If a Mathematician is a machine for turning coffee into theorems, then isn’t a co-mathematician a co-machine for turning theorems into ffee?

Posted by: Jonathan Vos Post on May 5, 2008 6:07 AM | Permalink | Reply to this

### Re: Theorems Into Coffee

You’re almost right — except for one slip: it’s not theorems that they turn into into ffee; it’s cotheorems. A cotheorem is like a theorem except you start from the conclusions and reason backwards until you prove the assumptions.

A statement that easily leads to the proof of a cotheorem is called a ‘rollary’.

Posted by: John Baez on May 5, 2008 8:14 AM | Permalink | Reply to this

### Re: Theorems Into Coffee

I think there’s a hidden assumption here that cocoffee is isomorphic to ffee. That may be true for finite dimensional coffee but what about the infinite dimensional case?

Posted by: Dan Piponi on May 5, 2008 6:02 PM | Permalink | Reply to this

### Hilbert Coffee; Re: Theorems Into Coffee

Hilbert coffee is a coffee vector space H with an inner product (f,g) such that the norm defined by

|f|=sqrt((f,f))

turns H into a coffee complete metric space.

This is not to be confused with Adam Gussow and Charlie Hilbert - “Coffee Break” (2000). Not to be confused with Hilbert Uniformization of Moduli Space | The String Coffee Table.

I would have to tap into my transfinite bank account to buy infinite dimensional coffee.

Oh, and it is possible to buy a ceramic coffee mug emphasing the Hilbert family crest.

Posted by: Jonathan Vos Post on May 5, 2008 10:39 PM | Permalink | Reply to this

### Re: Theorems Into Coffee

Would the co-converse of a co-theorem be the nverse? And something falsifying a co-conjecture be a unterexample?

Posted by: Kerry Soileau on September 2, 2008 4:32 AM | Permalink | Reply to this

### Re: Theorems Into Coffee

I am writing this over a cup (well, a bucket) of morning coffee. There are no Starbuck’s in Slovenia, thank god, so I do not need the gift certificate for the following non-answer.

The category you are describing is just the category (in the sense of Lawvere’s functorial semantics of equational theories) which you get if you consider the theory of a commutative semiring with unit (no subtraction) and form the syntactic category out of it. The symmetric monoidal structure is given by products. The product-preserving functors into a category with products correspond to models, which are precisely commutative semirings with unit. I do not know at the moment what happens if we map by a strict monoidal functor, though. Presumably something similar.

Data excerpt:
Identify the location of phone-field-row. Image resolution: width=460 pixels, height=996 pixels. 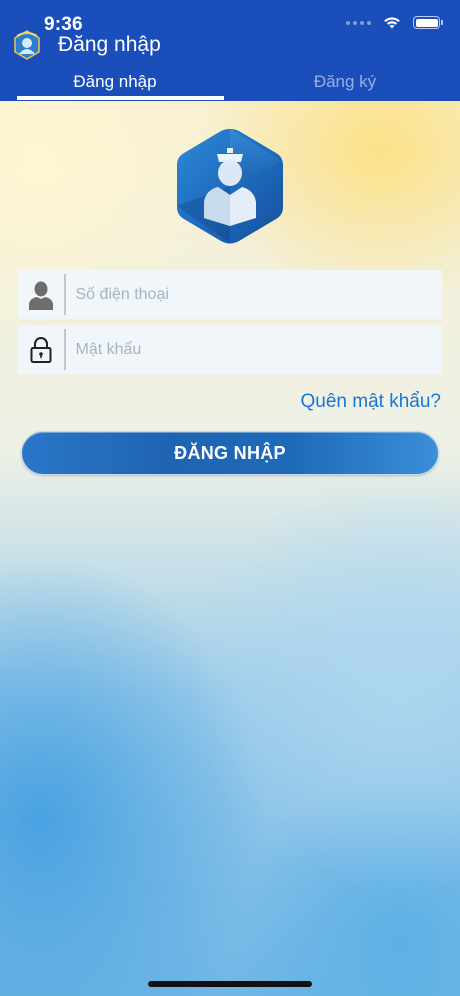
(230, 294).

Aim of the task: Please copy the stretch from "Posted by: Kerry" through "the following non-answer." in the coffee thread above, replacing "bucket" with "pitcher".

Answer space:
Posted by: Kerry Soileau on September 2, 2008 4:32 AM | Permalink | Reply to this

### Re: Theorems Into Coffee

I am writing this over a cup (well, a pitcher) of morning coffee. There are no Starbuck’s in Slovenia, thank god, so I do not need the gift certificate for the following non-answer.